Ask HN: What info would you web scrape in 2020?

PaulHoule · on Jan 15, 2020

For 2020 I'd like to get the web browser out of my life as much as possible, that is, motivated by this work I've done

https://ontology2.com/essays/HackerNewsForHackers/ https://ontology2.com/essays/ClassifyingHackerNewsArticles/

I'd like to crawl a large number of sites that have quality articles, for instance

https://voxeu.org/ https://www.anandtech.com/

and put them through a workflow where I never see an article more than once, things get classified, etc.

One major issue I have is ads. In 2020 it is not just a matter of ads getting in the way of content, but rather ads getting in the way of ads. That voxeu site doesn't have ads, but it does abuse Javascript in such a way that the back button really works wrong.

The web is breaking down to the extent that I'd really like to filter the junk out and have an order-of-magnitude better interface.

tiburon · on Jan 15, 2020

@PaulHoule Thanks for sharing your research paper and classifier, It is interesting. I've question though which I found while going through the top 200 articles picked in your algorithm, would it not be a more efficient classifier if you have the data from all those shared links instead of just the titles or some meta data, like if you would have the web pages crawled and scraped all at once to feed the classifier in realtime, would not that bring more accurate results?

I totally agree about ads in ads, what solution do you think can work at scale for those?

tiburon · on Jan 15, 2020

@PaulHoule i've seen in the conclusion of your research that you are pointing to classifying to the content of those webpages behind the links, so I guess you are working on it. I think there will be a great improvement on how the classifier works if you have more content to analyse.

PaulHoule · on Jan 16, 2020

Check my profile and send me an email and I'd be glad to talk more.

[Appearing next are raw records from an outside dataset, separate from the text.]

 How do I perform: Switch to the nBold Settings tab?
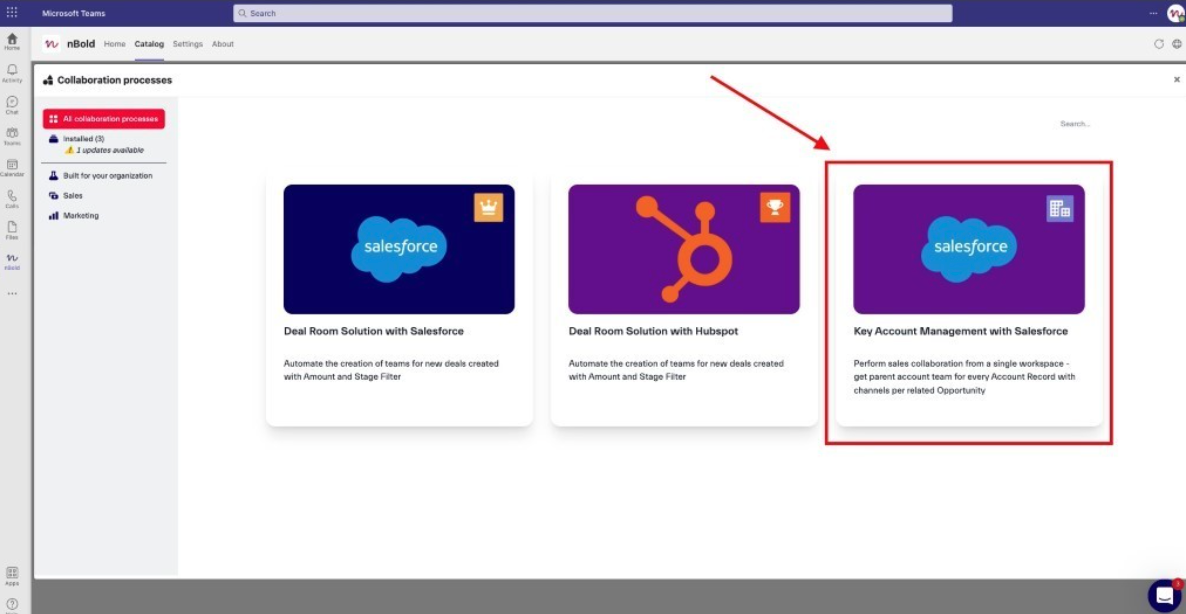(187, 44)
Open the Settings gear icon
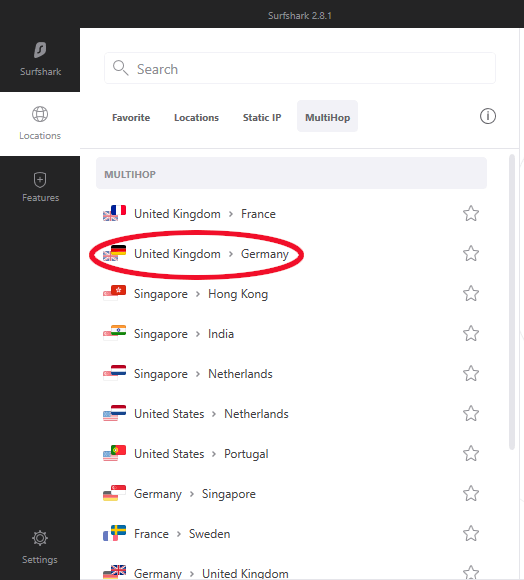 pyautogui.click(x=40, y=538)
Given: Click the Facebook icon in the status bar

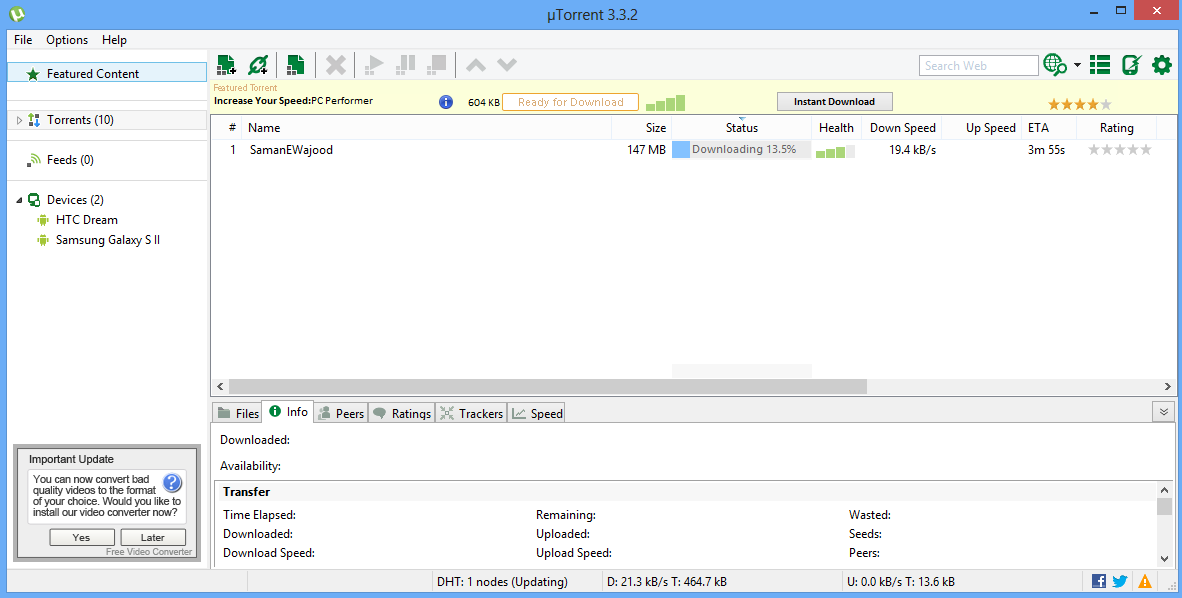Looking at the screenshot, I should [x=1097, y=580].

Here is the progress I've made since then.

After I did that project I spent a year working on text analysis tools for somebody else. Then I was looking for a new job and I made a new version of that software to scrape 1000's of job listings and do a similar classification based on the whole text of job listings which are usually a few paragraphs.

That software has a much better user interface than the old software for adding labels and it's designed to handle "workflow" tasks that have some human and some automated elements.

If I do more work in this area I will probably build on that code. Personally I think the framework for getting training data and putting the model to work is more important than the model itself. (That said, with a good document embedding I think you could get good results with less training data)

kristianp · on Jan 15, 2020

I'm toying with scraping a certain type of product listing and running classifiers to help users find the product they want.

It sounds like you're building a scraping service and looking for clients.

tiburon · on Jan 15, 2020

@kristianp thanks for the input, I am simply looking for ideas, my initiative is clear about that. Can you give an example in real world about how would a user benefit from a product classifier, are not those existing since long in the market?